Required work →
Can you gather every line below that contains the word "this" and copy each one out?

Dataset items →

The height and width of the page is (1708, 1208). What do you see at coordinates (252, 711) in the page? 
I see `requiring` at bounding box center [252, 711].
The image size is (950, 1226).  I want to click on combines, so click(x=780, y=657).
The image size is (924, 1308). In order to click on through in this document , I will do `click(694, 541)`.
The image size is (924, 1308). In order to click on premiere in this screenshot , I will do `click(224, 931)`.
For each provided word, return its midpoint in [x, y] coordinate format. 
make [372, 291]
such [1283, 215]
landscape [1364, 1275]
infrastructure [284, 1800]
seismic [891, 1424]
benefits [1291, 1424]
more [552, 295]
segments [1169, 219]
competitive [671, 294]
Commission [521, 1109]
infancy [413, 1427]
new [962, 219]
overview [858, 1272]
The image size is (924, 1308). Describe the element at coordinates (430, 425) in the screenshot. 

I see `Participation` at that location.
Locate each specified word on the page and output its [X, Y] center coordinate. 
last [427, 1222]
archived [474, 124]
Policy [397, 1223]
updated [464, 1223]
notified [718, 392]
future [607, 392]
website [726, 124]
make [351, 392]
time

Complete response →
The image size is (924, 1308). In order to click on through in this document , I will do `click(694, 541)`.
The image size is (924, 1308). In order to click on premiere in this screenshot , I will do `click(224, 931)`.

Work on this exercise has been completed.